Lines before the one containing "Click the A rank badge on 迪达拉 card" are left out; that line and every line after it, through the end of the records, are to be reproduced exactly.

==== Working data ====

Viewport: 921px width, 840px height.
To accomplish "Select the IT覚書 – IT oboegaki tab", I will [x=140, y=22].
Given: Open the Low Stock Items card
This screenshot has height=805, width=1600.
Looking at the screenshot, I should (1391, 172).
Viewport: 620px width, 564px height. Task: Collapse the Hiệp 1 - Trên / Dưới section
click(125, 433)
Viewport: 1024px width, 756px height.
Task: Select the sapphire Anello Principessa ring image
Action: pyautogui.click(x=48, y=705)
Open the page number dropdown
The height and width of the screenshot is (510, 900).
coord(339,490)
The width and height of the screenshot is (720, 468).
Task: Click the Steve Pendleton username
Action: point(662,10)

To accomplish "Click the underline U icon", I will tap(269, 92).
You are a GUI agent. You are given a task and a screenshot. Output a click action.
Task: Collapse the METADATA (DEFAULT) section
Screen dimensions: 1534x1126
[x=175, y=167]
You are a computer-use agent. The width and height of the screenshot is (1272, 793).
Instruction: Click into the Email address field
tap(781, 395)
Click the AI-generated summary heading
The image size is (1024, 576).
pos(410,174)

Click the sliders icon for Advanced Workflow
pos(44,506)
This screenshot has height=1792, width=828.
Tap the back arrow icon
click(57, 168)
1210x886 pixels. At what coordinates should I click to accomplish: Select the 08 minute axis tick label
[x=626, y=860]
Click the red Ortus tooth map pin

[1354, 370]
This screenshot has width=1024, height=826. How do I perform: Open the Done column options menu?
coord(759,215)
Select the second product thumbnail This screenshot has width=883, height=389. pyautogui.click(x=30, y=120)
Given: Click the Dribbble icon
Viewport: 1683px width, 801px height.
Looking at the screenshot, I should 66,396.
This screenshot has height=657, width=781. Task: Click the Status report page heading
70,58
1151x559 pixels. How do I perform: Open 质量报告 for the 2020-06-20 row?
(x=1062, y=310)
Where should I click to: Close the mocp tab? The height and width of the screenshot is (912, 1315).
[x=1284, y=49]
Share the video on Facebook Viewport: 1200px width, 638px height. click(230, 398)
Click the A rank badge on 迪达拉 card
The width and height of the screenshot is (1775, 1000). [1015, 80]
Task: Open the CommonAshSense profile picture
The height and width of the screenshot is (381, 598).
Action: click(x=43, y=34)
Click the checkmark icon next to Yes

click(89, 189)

====

Task result
Click the A rank badge on 迪达拉 card
The width and height of the screenshot is (1775, 1000). [1015, 80]
Task: Open the CommonAshSense profile picture
The height and width of the screenshot is (381, 598).
Action: click(x=43, y=34)
Click the checkmark icon next to Yes

click(89, 189)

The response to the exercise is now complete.